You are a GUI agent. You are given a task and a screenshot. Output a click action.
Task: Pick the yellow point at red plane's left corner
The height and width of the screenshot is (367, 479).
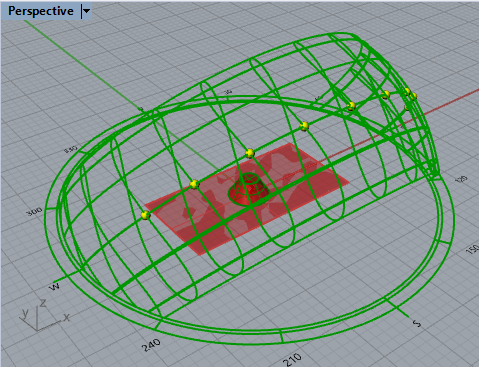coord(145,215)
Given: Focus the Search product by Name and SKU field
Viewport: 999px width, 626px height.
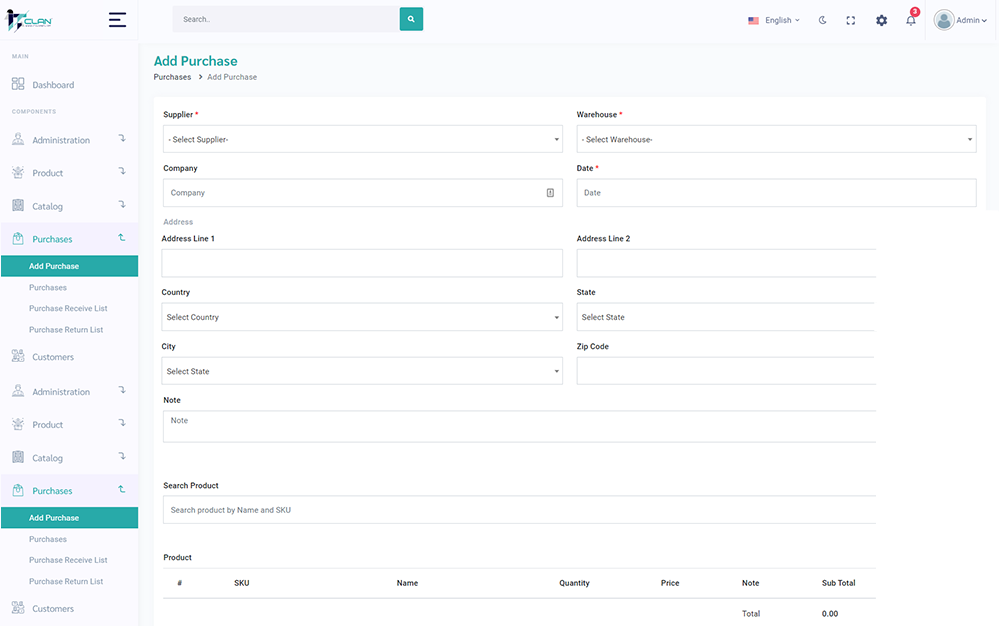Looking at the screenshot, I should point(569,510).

------------------------------------------------------------------------

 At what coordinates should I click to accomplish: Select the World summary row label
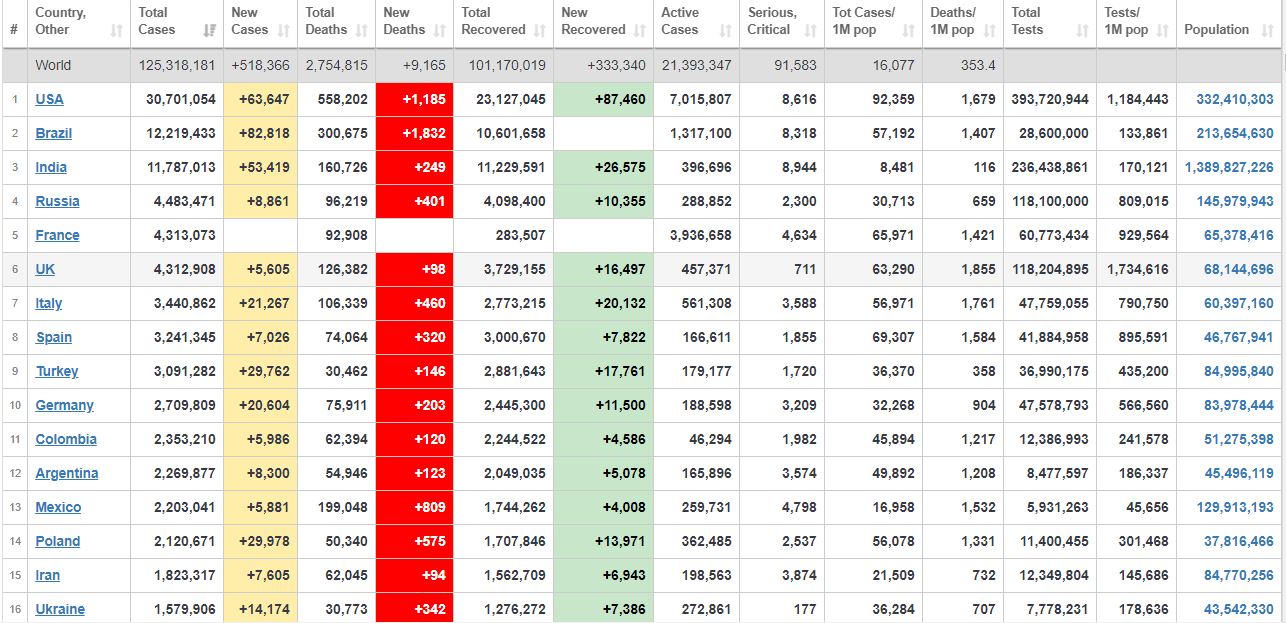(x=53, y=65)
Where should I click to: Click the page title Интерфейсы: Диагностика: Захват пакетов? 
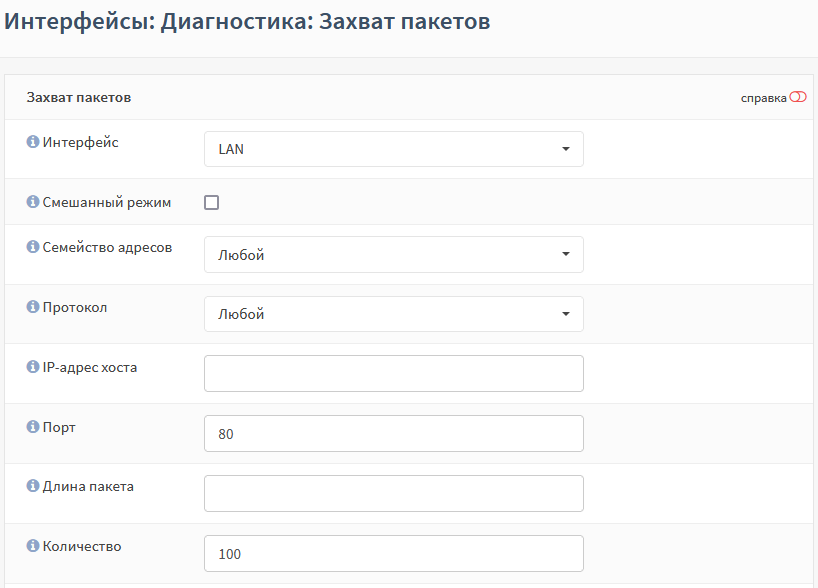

------------------------------------------------------------------------

[DO THIS]
Present the records as a Markdown table with the columns "Line No." and "Text", one row per line and no rows for blank lines. Start at the line that contains "Given: Focus the", end after the line that contains "Looking at the", and omit the pictures.

[SOLUTION TO THIS EXERCISE]
| Line No. | Text |
|---|---|
| 1 | Given: Focus the Search product by Name and SKU field |
| 2 | Viewport: 999px width, 626px height. |
| 3 | Looking at the screenshot, I should point(569,510). |